TASK INSTRUCTIONS:
In the text on the ratelord Decision Layer, translate this sentence into Spanish: "The goal of ratelord is to maximize successful throughput, not to block traffic."

TEXT SHOWN:
————————

This document defines the Decision Layer of ratelord.
While the Prediction Engine observes the world and forecasts risk, the Policy Engine decides what to do about it. It acts as the "judge," taking raw forecasts and agent intents as input, and issuing binding verdicts (intent_decided) as output.
Traditional rate limiters are arithmetic: if count > limit then block.
ratelord is probabilistic: if P(exhaustion) > risk_tolerance then shape.
Policies govern future risk, not past consumption. A 90% utilized pool might be perfectly safe if the reset is in 1 second. A 10% utilized pool might be critical if the burn rate is massive and reset is in 1 hour.
Policies exist in a strict hierarchy. A lower-level policy cannot permit what a higher-level policy forbids.
- Global Safety (System-wide Hard Rules)
- Organization / Scope (Business Rules)
- Pool / Resource (Provider constraints)
- Identity / Agent (Local optimization)
The goal of ratelord is to maximize successful throughput, not to block traffic.
Policies prefer Shaping (delay, defer, degrade) over Denial whenever possible. A "Soft Limit" is a signal to slow down, not a wall.
A Policy is a named collection of Rules bound to a specific Target (Scope, Pool, or Identity).
A Rule consists of:
- Condition: A logic predicate based on Forecasts, Metadata, or Time.

————————

SUPPLIED DATA:
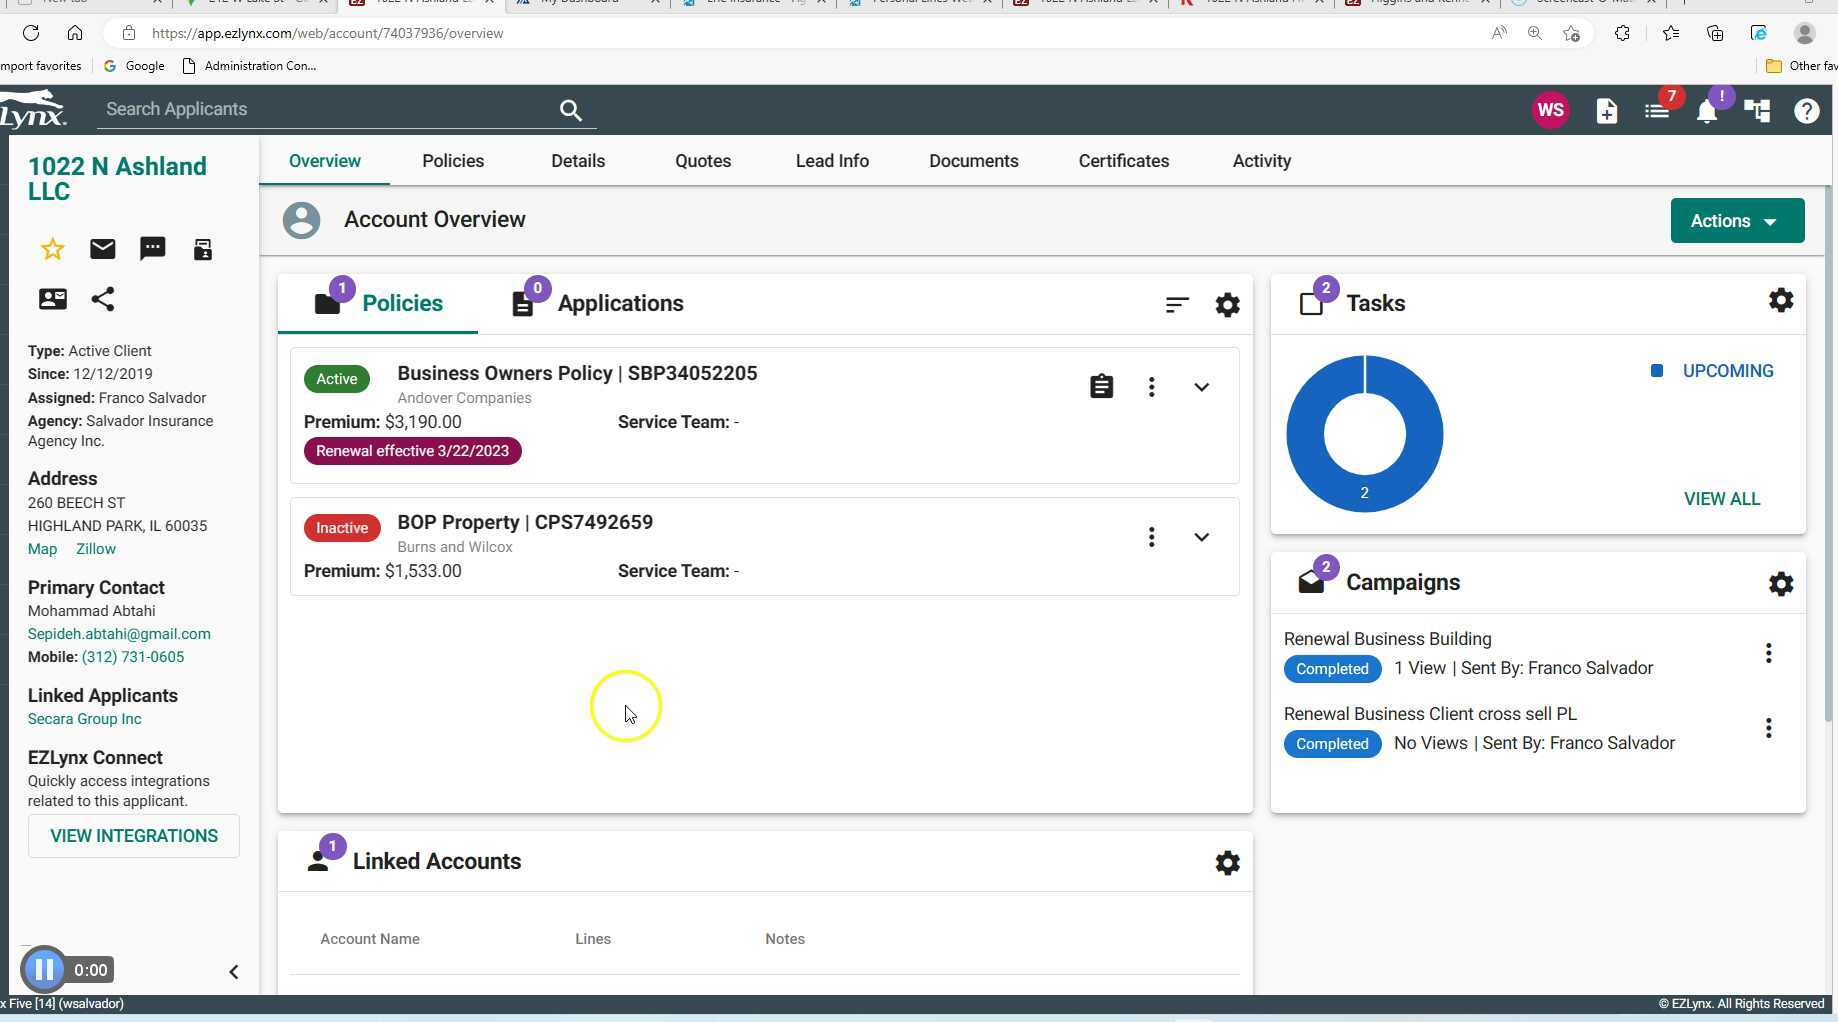Open the text message chat icon

point(152,249)
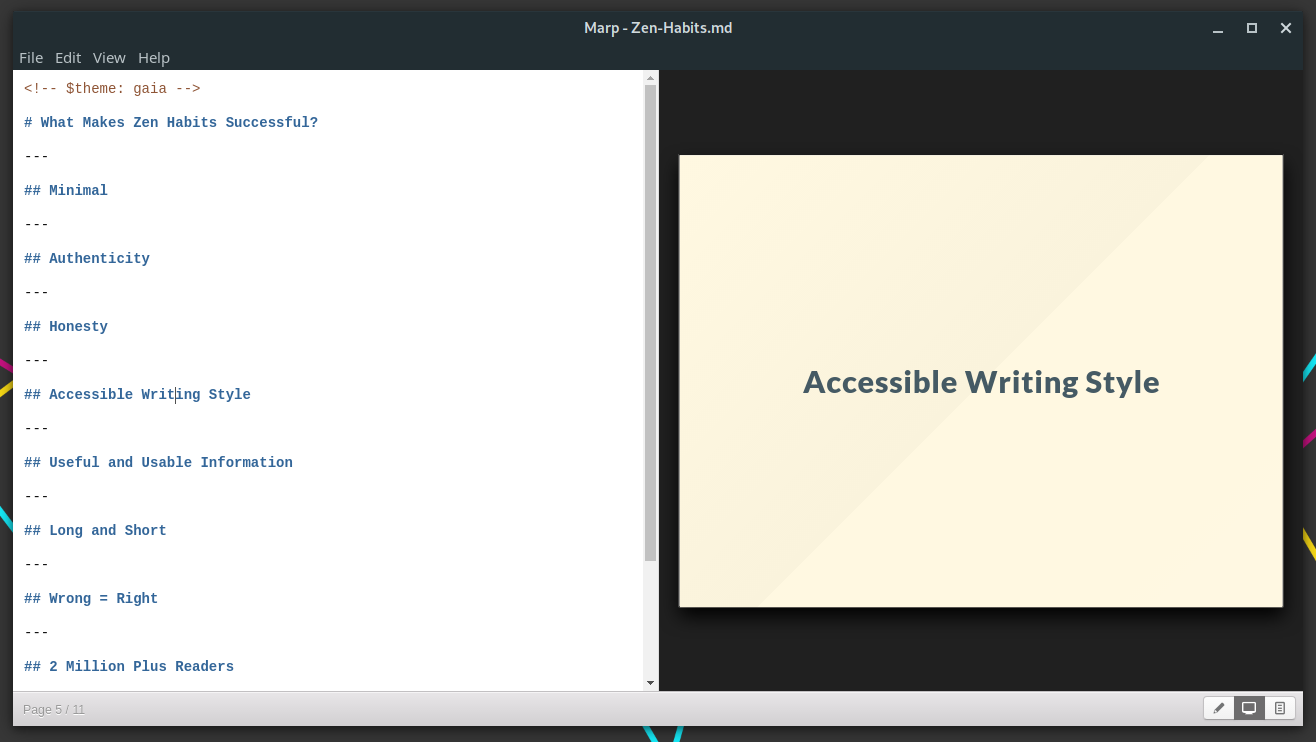Image resolution: width=1316 pixels, height=742 pixels.
Task: Place cursor in the Minimal heading line
Action: (x=78, y=191)
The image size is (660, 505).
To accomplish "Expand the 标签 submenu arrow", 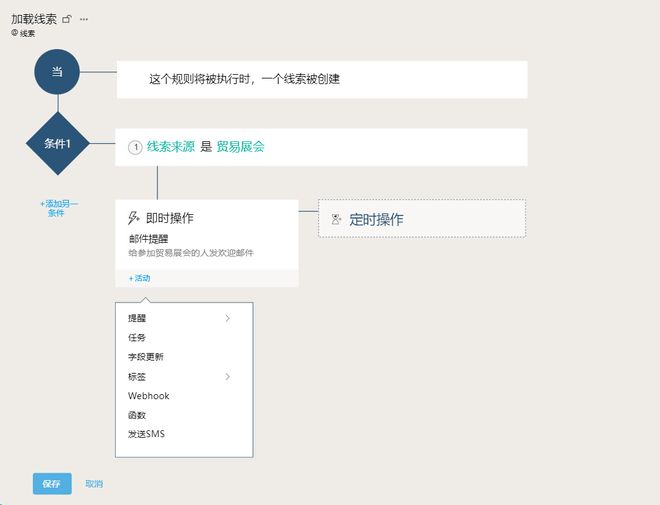I will pyautogui.click(x=228, y=377).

————————

EXERCISE RESULT:
El objetivo de ratelord es maximizar el rendimiento exitoso, no bloquear el tráfico.